We believe Suga’s goal will have a disproportionately negative impact on companies within the power utility, steel, auto manufacturing, and transportation industries. Currently in Japan, the Energy sector contributes 40% of carbon emissions, Industrials contributes 25%, and Transportation contributes 20%. Historically, the Hennessy Japan Fund has avoided companies in these industries because they do not fit our investment criteria of high-quality companies with high returns on capital and attractive growth profiles.
Conversely, we see several opportunities for the Fund’s holdings to benefit from this transition, including:
• Shimano, which manufacturers bicycle parts
• Nidec, which is devoting significant resources to its electric vehicle motor business
• Daikin, whose high-quality, high-efficiency air conditioners will allow customers to reduce overall emissions
Can you discuss current valuations in Japan?
At the end of Q1 2021, the Japanese market traded at 16x forward earnings estimates, in-line with other major European and Asian markets. However, Japan traded at just 1.4x price to book, significantly lower than other developed counties.
Since the start of Abenomics in 2013, the Tokyo Stock Price Index (TOPIX) has risen approximately 170%, while corporate earnings have risen 150%. One could argue that the current market has priced in a full recovery. While we do not agree with this sentiment, individual stock selection has become more important. As such, we believe the Hennessy Japan Fund’s concentrated portfolio of 27 high-quality, globally oriented stocks are capable of strong growth independent of Japan’s current macroeconomic environment.
How do current return on equity (ROE) rates compare to those prior to Abenomics?
Japan’s improvement of corporate governance and focus on returns on capital helped propel companies’ ROE to a high of 10% in 2017, the highest level since 1981. However, with the headwinds of the U.S.-China trade war in 2019 and the COVID-19 pandemic in 2020, ROE declined to high single digits.

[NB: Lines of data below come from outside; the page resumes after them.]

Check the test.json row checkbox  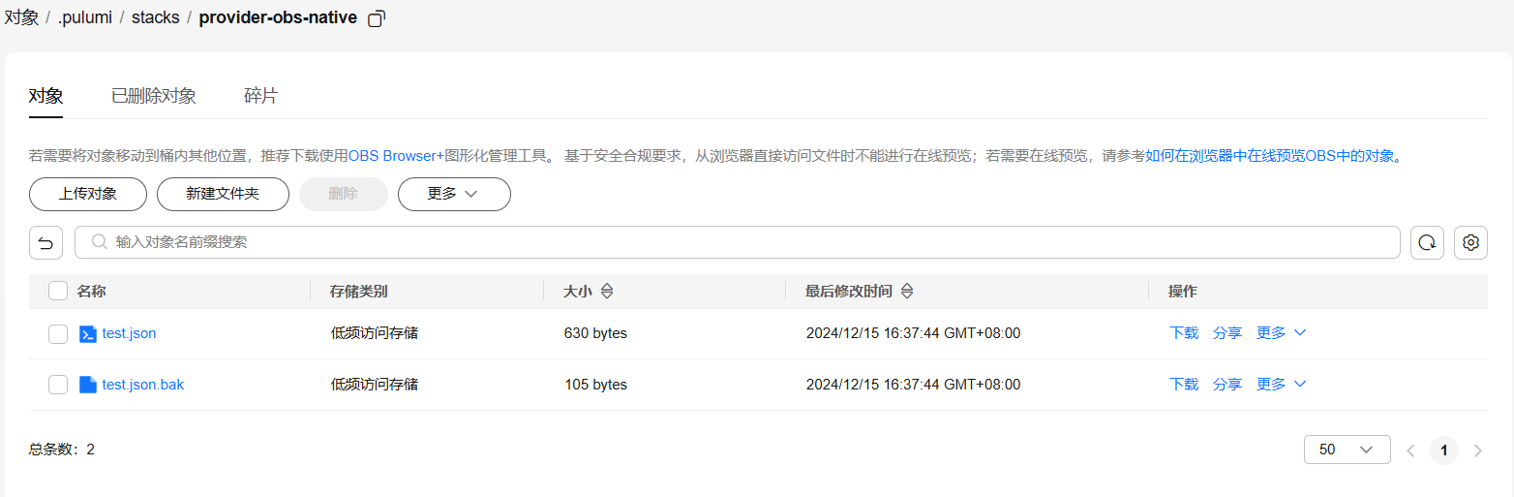58,333
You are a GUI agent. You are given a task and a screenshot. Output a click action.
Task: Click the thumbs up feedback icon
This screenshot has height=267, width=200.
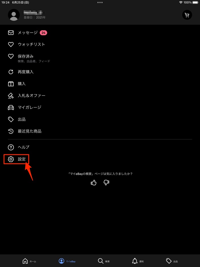[x=93, y=183]
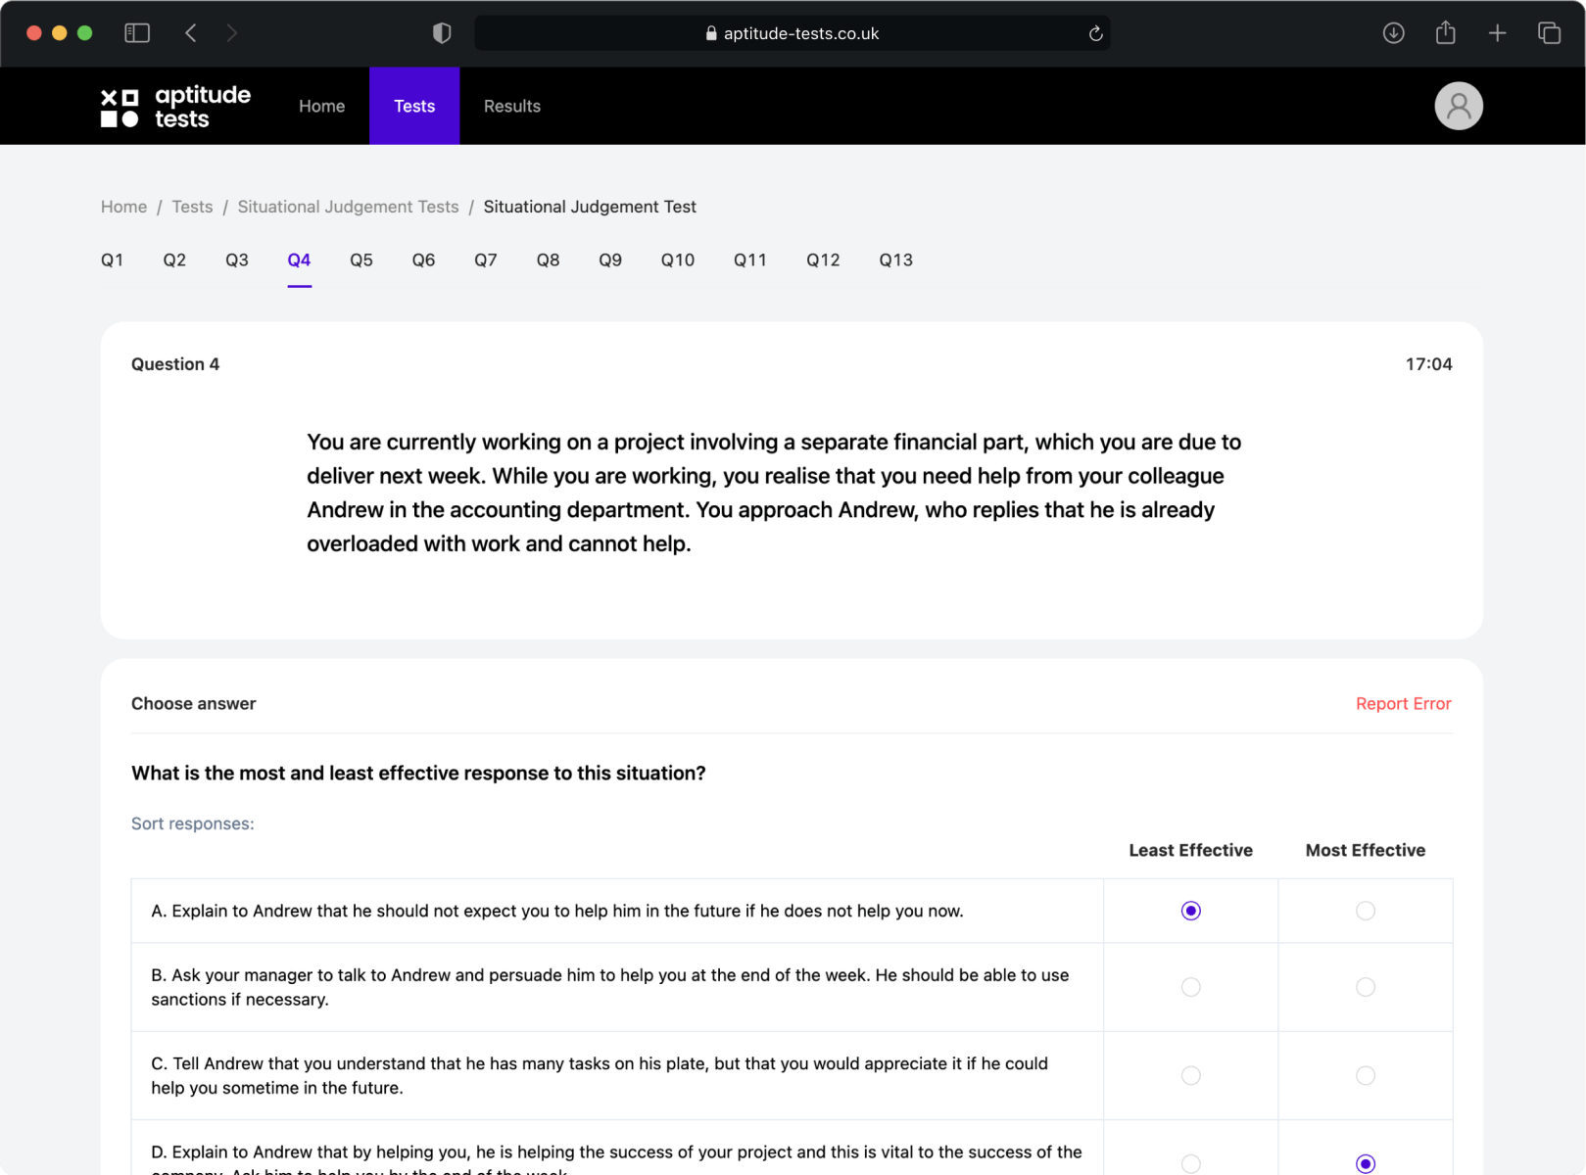Go to Home in navigation bar
The width and height of the screenshot is (1586, 1175).
321,106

We see this setback as temporary, however, and we remain very optimistic about the upward trajectory of ROE in Japanese companies. Many have improved productivity, streamlined balance sheets, and increased efficiencies. In addition, the current low interest rate environment should be a significant contributor to their continued ROE improvement.
What holdings did you add to in the first quarter of 2021?
We increased our position in two companies during the quarter.
The first is Takeda Pharmaceutical, Japan’s largest pharmaceutical company and a global leader in their industry. We believe the company remains undervalued, as the share price has yet to reflect the significant increase in the company’s drug pipeline and its reduced use of leverage.